Similarly, some girls think there is no problem so long as they take birth control pills. The biggest problem is that taking these pills means you are planning to have sex, and sex outside of marriage is always wrong. In addition, birth control pills do not protect you at all from sexually-transmitted diseases. The pill only reduces the likelihood that you will become pregnant.

“He says that if I truly love him, then I would show it.”

If he really loved you, he would not be asking you to sin with him. True love wants the best for the other person. Besides, the physical actions of intercourse have little to do with the emotional feelings of love. Most boys can perform sexual intercourse with little or no emotional attachment to the girl. In a survey of 1,000 boys, 70 percent of the boys believed it was okay to lie to a girl about being in love with her in order to get her to have sex. Instead of trying to prove your love for him by committing fornication, have him prove his love for you by being willing to commit himself to marriage and then waiting for marriage before engaging in sex.

“We plan to get married.”

A man will say that he would like to marry the woman, but he is not ready to make a commitment. The marriage is viewed as only a formality that can be put off to a later date. The problem is that if the man is unwilling to take the vows of marriage with you, then he is leaving his options open to leave you one day. Yet many women will view this vague possibility as firm commitment and begin to engage in sexual intercourse.

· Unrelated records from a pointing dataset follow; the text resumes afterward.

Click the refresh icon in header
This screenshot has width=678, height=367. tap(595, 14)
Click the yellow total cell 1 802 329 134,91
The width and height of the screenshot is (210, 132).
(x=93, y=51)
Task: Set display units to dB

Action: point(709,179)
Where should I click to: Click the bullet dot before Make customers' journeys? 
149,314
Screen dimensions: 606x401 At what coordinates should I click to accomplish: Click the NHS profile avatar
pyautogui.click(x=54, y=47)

A similar error is made when a man asks to marry the woman, but no date is set. This is not a true engagement, yet it seems enough of a commitment to move in with each other and engage in sexual activity.

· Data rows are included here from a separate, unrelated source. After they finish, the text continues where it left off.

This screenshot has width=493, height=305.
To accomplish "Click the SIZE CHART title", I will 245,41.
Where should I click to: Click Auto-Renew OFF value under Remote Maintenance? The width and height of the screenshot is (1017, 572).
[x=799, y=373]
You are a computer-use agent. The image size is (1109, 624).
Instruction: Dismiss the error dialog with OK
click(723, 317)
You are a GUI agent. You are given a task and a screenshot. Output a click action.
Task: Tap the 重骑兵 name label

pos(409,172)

Even if a couple is engaged “with a ring and a date,” it does not justify committing fornication. A marriage takes place when vows are exchanged before God (Malachi 2:14). Without those vows, a man may not feel any obligation to a woman with whom he happens to sleep. Nothing prevents him from walking away, other than a small amount of guilt that is quickly forgotten. Sex only belongs within a marriage. Sex outside of marriage – even during the engagement period – is fornication. Do not let a man eager for sex deceive you. You do not have a commitment until you are wed.

Study Questions

  1. What does a kiss mean?
  2. What does it mean to keep your body under subjection (I Corinthians 9:27)?
  3. Why is it hard to stop fondling?
  4. Name some ways we know we are going too far in our relationships with a boy.
  5. Many girls try to experience the excitement of sin without going too far. What is wrong with this attitude?
  6. What do people mean by “safe sex”? Is sex outside of marriage ever safe? Why or why not?
  7. In what ways have you heard girls using to try to experience sex without getting pregnant or picking up a venereal disease? Would they truly work? Would God approve of them?
  8. What are some lines you’ve heard boys use to encourage a girl to have sex with him? What would be a good response to those lines?

Class Discussion

  • Is it possible to have sex outside of marriage safely?
  • What ways have you heard people use to avoid pregnancies? Do they work?
  • What do you consider going too far? Where would you draw the line?
  • What activities would make for a date that might tempt you to have sex?
  • What excuses have you heard (or perhaps given) to justify having sex before marriage?